Cannot finetune pi0_base model
Hi,
I'm following all the documentation steps to finetune pi0_base on Fractal dataset. I managed to compute the stats (previous step in the documentation), it worked without any problem, but when I run the train script I face the follwoing error:
Traceback (most recent call last):
File "/home/ubuntu/Desktop/openpi/.venv/lib/python3.11/site-packages/jaxtyping/_decorator.py", line 446, in wrapped_fn_impl
param_fn(*args, **kwargs)
File "<@beartype(openpi.training.utils.TrainState) at 0x7f2010728ae0>", line 135, in TrainState
File "/home/ubuntu/Desktop/openpi/.venv/lib/python3.11/site-packages/beartype/_check/forward/reference/fwdrefmeta.py", line 295, in __instancecheck__
return cls.__is_instance_beartype__(obj)
^^^^^^^^^^^^^^^^^^^^^^^^^^^^^^^^^
File "/home/ubuntu/Desktop/openpi/.venv/lib/python3.11/site-packages/beartype/_check/forward/reference/fwdrefabc.py", line 112, in __is_instance_beartype__
return isinstance(obj, cls.__type_beartype__) # type: ignore[arg-type]
^^^^^^^^^^^^^^^^^^^^^
File "/home/ubuntu/Desktop/openpi/.venv/lib/python3.11/site-packages/beartype/_check/forward/reference/fwdrefmeta.py", line 451, in __type_beartype__
referent = import_module_attr(
^^^^^^^^^^^^^^^^^^^
File "/home/ubuntu/Desktop/openpi/.venv/lib/python3.11/site-packages/beartype/_util/module/utilmodimport.py", line 295, in import_module_attr
raise exception_cls(exception_message)
beartype.roar.BeartypeCallHintForwardRefException: Forward reference "ArrayTree" unimportable from module "openpi.training.utils".

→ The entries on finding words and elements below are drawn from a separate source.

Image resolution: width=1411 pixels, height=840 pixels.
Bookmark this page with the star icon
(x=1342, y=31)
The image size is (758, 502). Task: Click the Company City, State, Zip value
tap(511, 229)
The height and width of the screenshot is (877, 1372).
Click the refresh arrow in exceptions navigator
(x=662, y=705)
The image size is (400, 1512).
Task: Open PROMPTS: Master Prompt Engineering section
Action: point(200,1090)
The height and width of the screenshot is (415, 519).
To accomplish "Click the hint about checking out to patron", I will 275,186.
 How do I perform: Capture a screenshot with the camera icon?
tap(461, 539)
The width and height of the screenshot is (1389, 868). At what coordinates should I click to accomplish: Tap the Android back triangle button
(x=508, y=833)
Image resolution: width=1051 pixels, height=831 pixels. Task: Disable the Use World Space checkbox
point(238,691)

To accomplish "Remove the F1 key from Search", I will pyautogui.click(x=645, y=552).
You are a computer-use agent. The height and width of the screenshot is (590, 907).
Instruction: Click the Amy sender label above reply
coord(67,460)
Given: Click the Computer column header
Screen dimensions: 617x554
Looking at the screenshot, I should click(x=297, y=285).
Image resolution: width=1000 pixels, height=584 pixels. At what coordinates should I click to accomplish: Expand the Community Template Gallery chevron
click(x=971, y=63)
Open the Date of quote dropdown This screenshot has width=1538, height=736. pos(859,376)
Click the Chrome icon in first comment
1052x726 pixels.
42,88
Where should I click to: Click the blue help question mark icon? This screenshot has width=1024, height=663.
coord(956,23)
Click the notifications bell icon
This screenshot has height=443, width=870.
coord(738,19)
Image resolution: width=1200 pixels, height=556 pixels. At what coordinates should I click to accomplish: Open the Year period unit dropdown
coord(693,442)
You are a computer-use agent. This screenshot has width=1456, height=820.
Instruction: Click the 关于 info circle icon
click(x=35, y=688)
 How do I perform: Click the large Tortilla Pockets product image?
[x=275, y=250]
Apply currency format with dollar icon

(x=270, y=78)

During handling of the above exception, another exception occurred:
Traceback (most recent call last):
File "/home/ubuntu/Desktop/openpi/.venv/lib/python3.11/site-packages/jaxtyping/_decorator.py", line 811, in _get_problem_arg
fn(*args, **kwargs)
File "<@beartype(openpi.training.utils.check_single_arg) at 0x7f201072a660>", line 53, in check_single_arg
File "/home/ubuntu/Desktop/openpi/.venv/lib/python3.11/site-packages/beartype/_check/forward/reference/fwdrefmeta.py", line 295, in __instancecheck__
return cls.__is_instance_beartype__(obj)
^^^^^^^^^^^^^^^^^^^^^^^^^^^^^^^^^
File "/home/ubuntu/Desktop/openpi/.venv/lib/python3.11/site-packages/beartype/_check/forward/reference/fwdrefabc.py", line 112, in __is_instance_beartype__
return isinstance(obj, cls.__type_beartype__) # type: ignore[arg-type]
^^^^^^^^^^^^^^^^^^^^^
File "/home/ubuntu/Desktop/openpi/.venv/lib/python3.11/site-packages/beartype/_check/forward/reference/fwdrefmeta.py", line 451, in __type_beartype__
referent = import_module_attr(
^^^^^^^^^^^^^^^^^^^
File "/home/ubuntu/Desktop/openpi/.venv/lib/python3.11/site-packages/beartype/_util/module/utilmodimport.py", line 295, in import_module_attr
raise exception_cls(exception_message)
beartype.roar.BeartypeCallHintForwardRefException: Forward reference "ArrayTree" unimportable from module "openpi.training.utils".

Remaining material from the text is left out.